What is expected
Find every line containing the string "size" in the data below, and report how many there are, with no other words.

***

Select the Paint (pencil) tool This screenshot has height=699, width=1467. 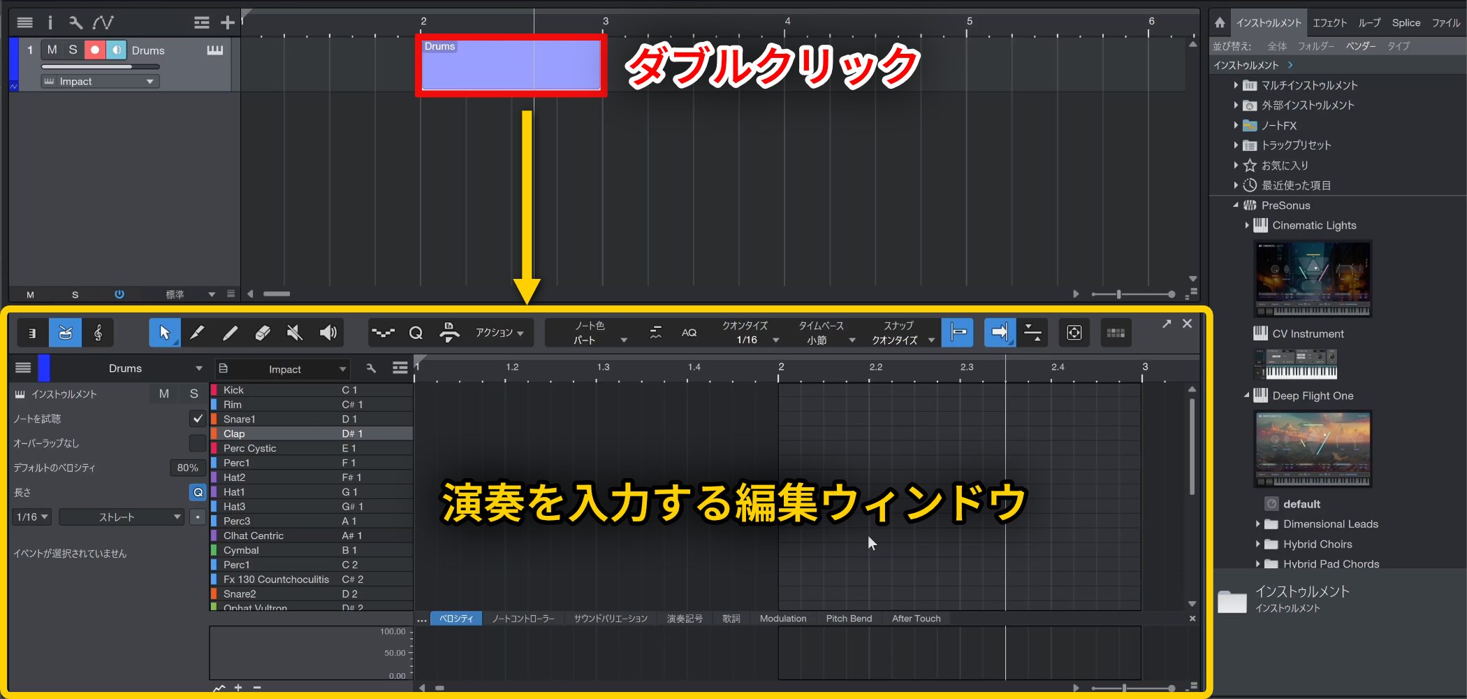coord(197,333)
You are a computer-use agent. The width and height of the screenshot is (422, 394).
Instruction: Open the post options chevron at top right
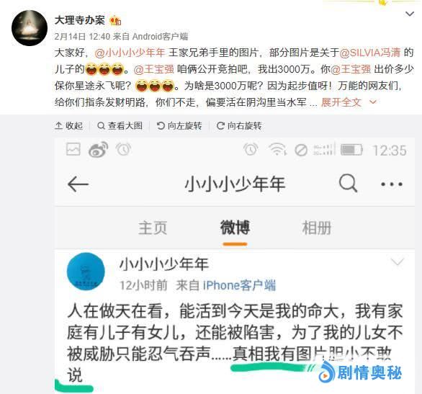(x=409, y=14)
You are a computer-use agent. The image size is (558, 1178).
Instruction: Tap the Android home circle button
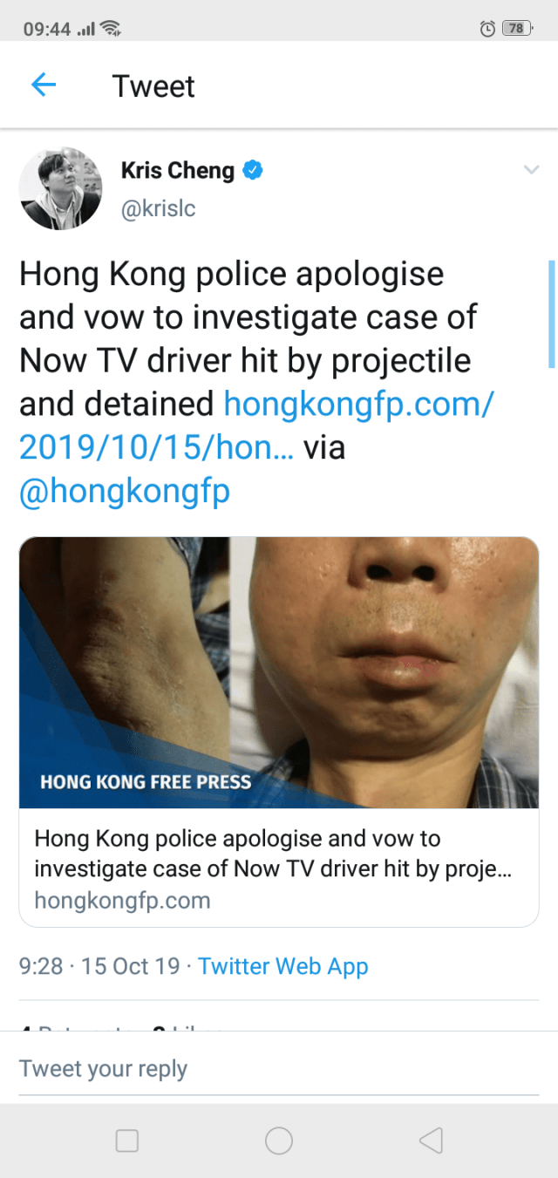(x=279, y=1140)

***

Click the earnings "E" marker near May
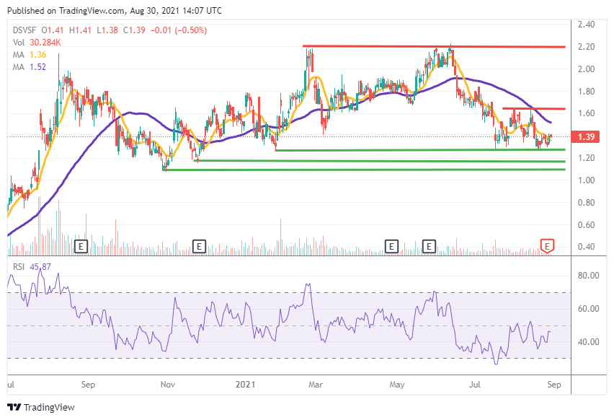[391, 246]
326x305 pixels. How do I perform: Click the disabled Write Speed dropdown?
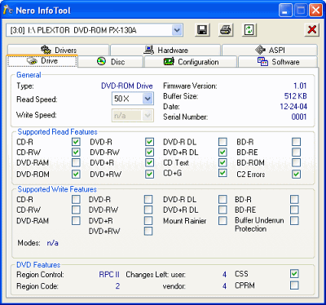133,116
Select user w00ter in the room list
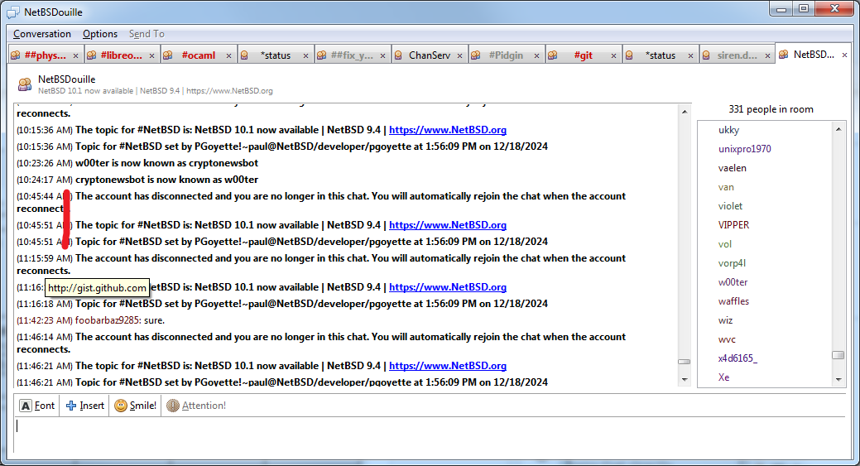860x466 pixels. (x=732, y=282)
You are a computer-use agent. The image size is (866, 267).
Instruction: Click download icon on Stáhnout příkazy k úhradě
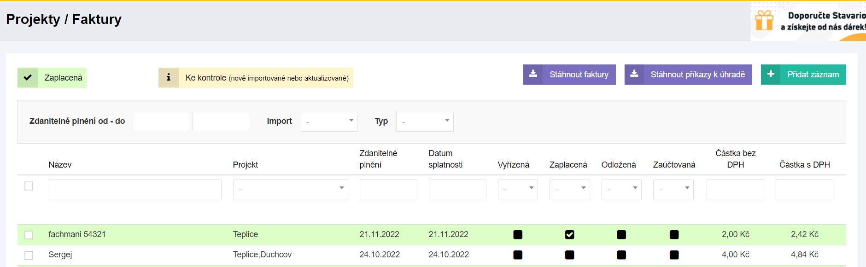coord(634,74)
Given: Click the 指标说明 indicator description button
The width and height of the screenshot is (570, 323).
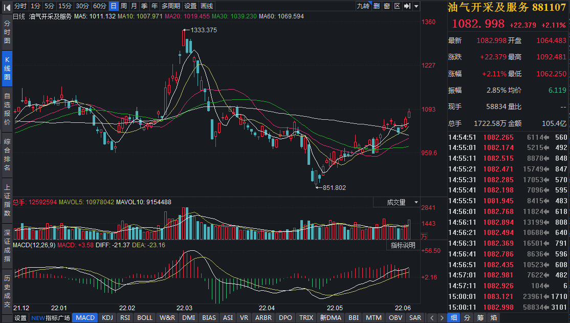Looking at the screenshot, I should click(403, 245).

***

Your response
2